• **Given entries**:
──────────────────────────────

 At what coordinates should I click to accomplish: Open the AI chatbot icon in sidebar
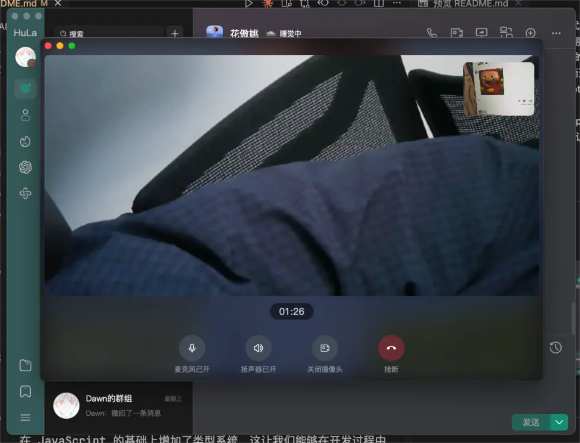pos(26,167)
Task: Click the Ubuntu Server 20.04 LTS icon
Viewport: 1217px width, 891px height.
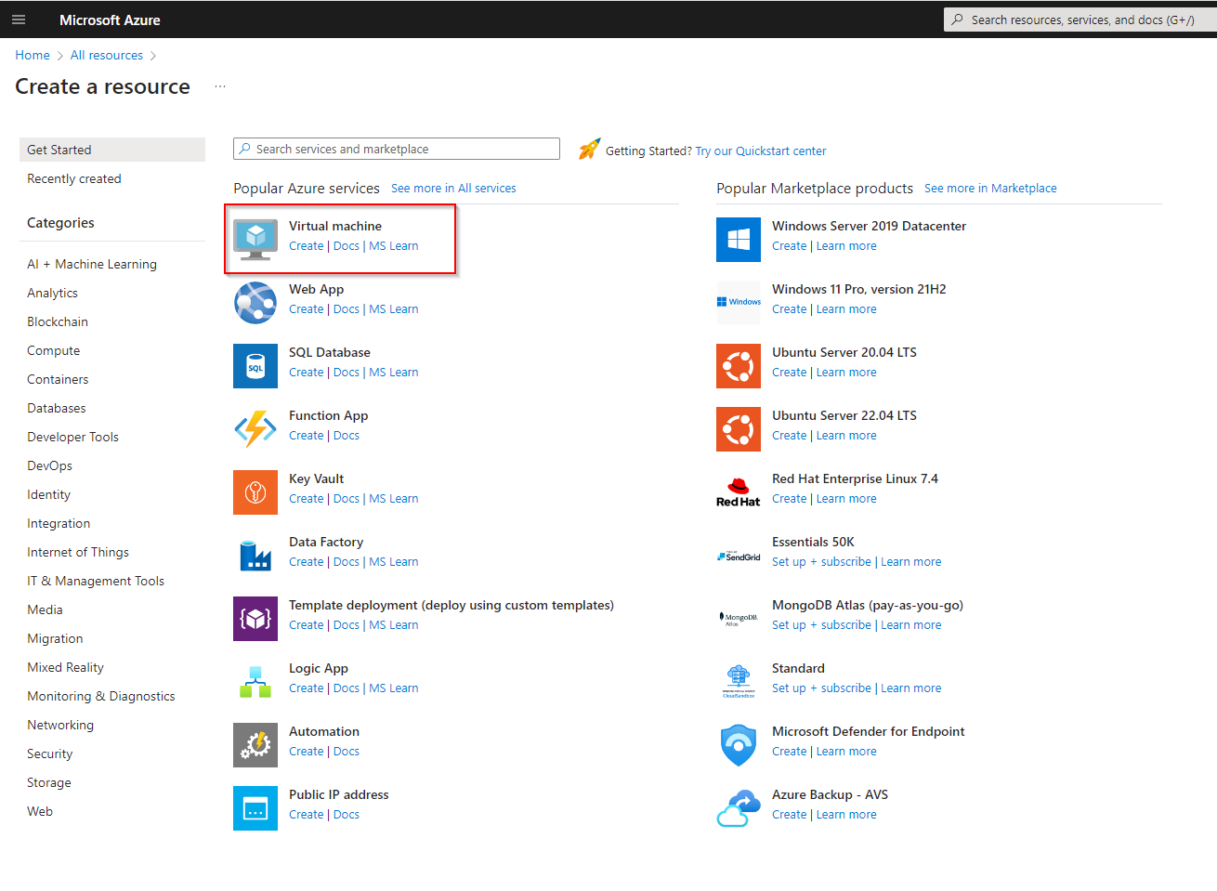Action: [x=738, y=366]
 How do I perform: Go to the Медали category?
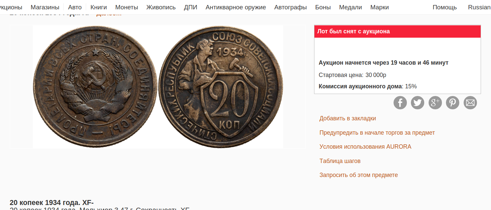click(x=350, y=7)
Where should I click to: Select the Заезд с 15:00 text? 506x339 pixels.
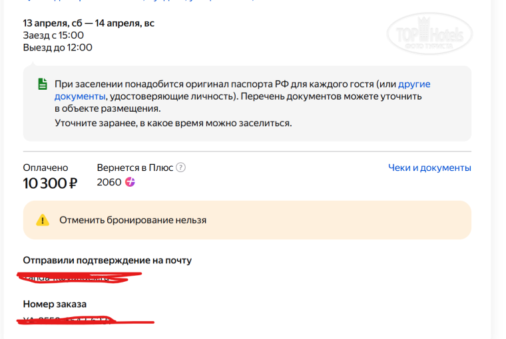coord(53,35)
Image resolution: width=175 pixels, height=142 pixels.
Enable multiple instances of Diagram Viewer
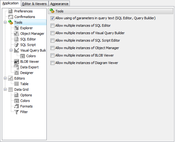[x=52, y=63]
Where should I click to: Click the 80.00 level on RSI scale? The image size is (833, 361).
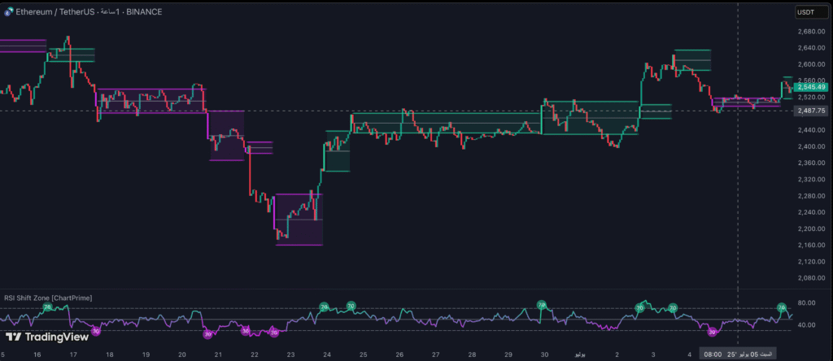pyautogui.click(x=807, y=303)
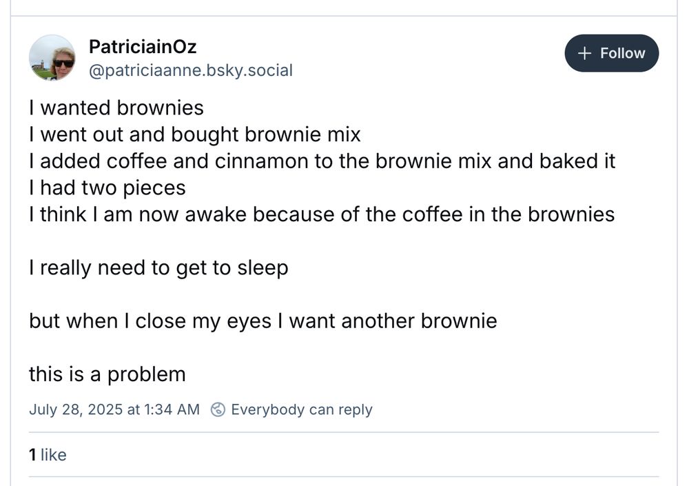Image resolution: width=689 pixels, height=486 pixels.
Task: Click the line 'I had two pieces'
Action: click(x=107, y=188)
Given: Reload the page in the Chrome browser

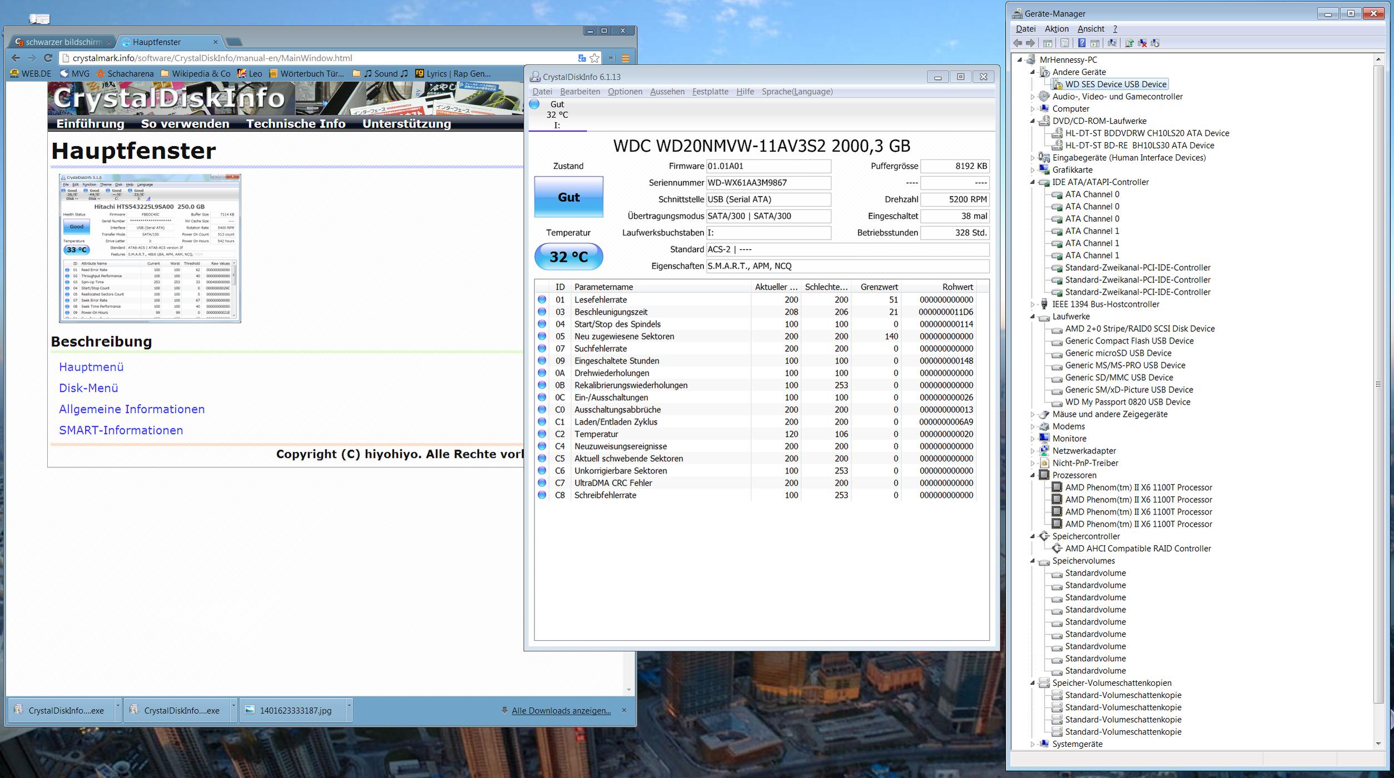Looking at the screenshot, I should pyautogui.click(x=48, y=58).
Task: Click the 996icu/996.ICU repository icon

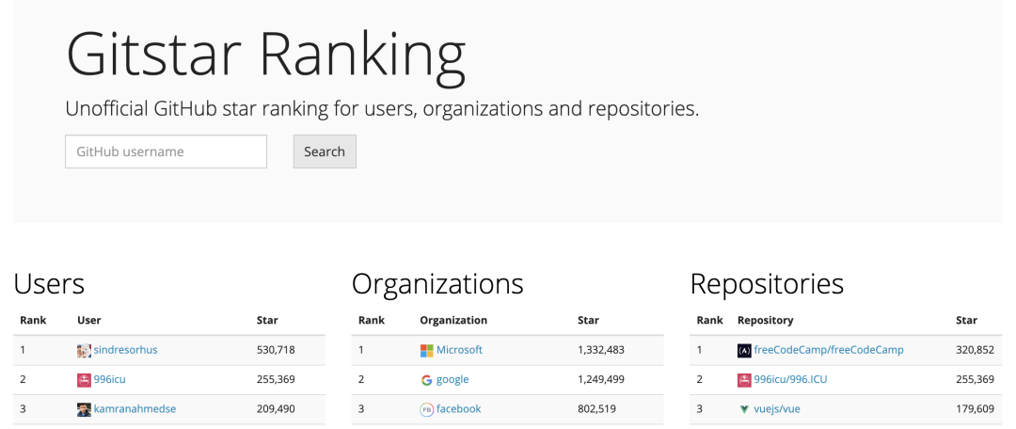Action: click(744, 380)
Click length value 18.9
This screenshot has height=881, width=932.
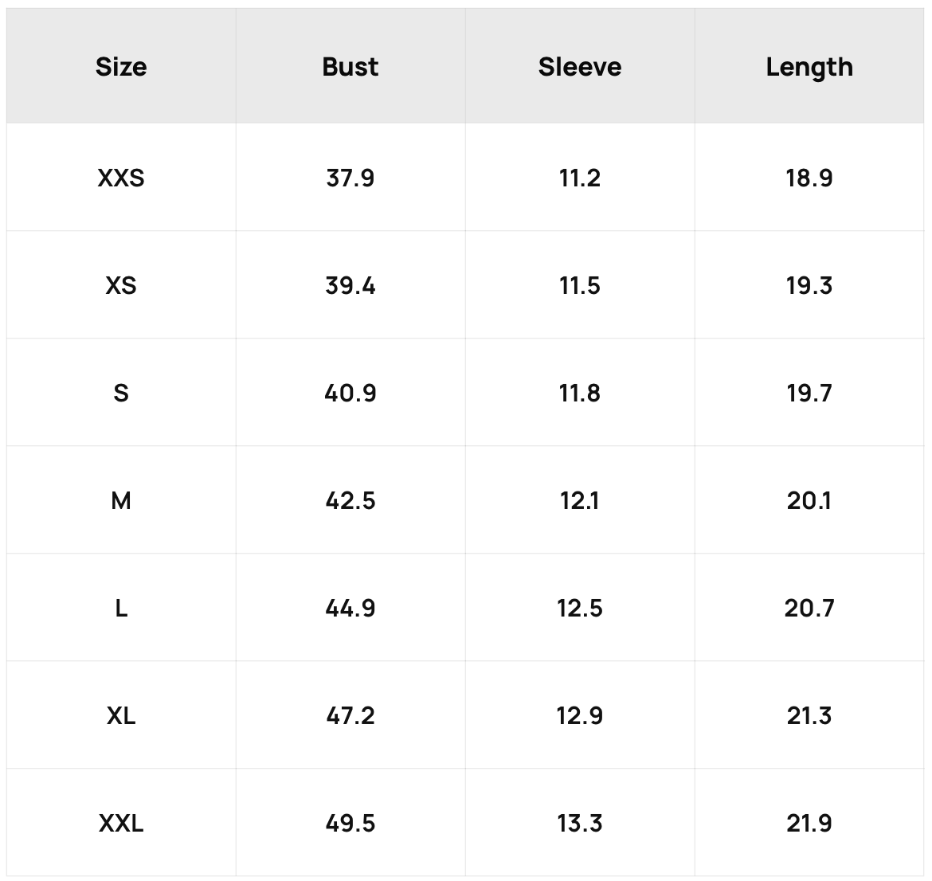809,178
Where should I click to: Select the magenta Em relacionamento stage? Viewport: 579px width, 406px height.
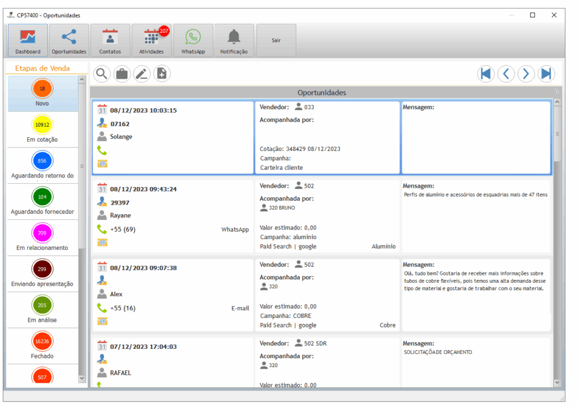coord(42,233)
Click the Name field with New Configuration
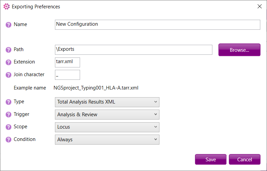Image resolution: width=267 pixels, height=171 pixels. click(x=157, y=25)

──────────────────────────────

• **Task to complete**: Retype all of the records above line for line, without any changes, and omit the pictures from your copy.

• **Task answer**:
 At what coordinates should I click to accomplish: Open the AI chatbot icon in sidebar
pos(26,167)
Task: Click the Ubuntu Server 20.04 LTS icon
Viewport: 1217px width, 891px height.
Action: [x=738, y=366]
 How do I perform: Go to the Медали category?
click(x=350, y=7)
Where should I click to: Select the Заезд с 15:00 text? 506x339 pixels.
coord(53,35)
Image resolution: width=175 pixels, height=142 pixels.
Enable multiple instances of Diagram Viewer
[x=52, y=63]
Where should I click to: Click the 80.00 level on RSI scale? The image size is (833, 361).
pyautogui.click(x=807, y=303)
Image resolution: width=689 pixels, height=486 pixels.
Task: Click the line 'I had two pieces'
Action: click(x=107, y=188)
Given: Reload the page in the Chrome browser

Looking at the screenshot, I should pyautogui.click(x=48, y=58).
Task: Click the 996icu/996.ICU repository icon

Action: click(744, 380)
Click length value 18.9
This screenshot has height=881, width=932.
809,178
Where should I click to: Select the magenta Em relacionamento stage? Viewport: 579px width, 406px height.
coord(42,233)
Click the Name field with New Configuration
Image resolution: width=267 pixels, height=171 pixels. click(x=157, y=25)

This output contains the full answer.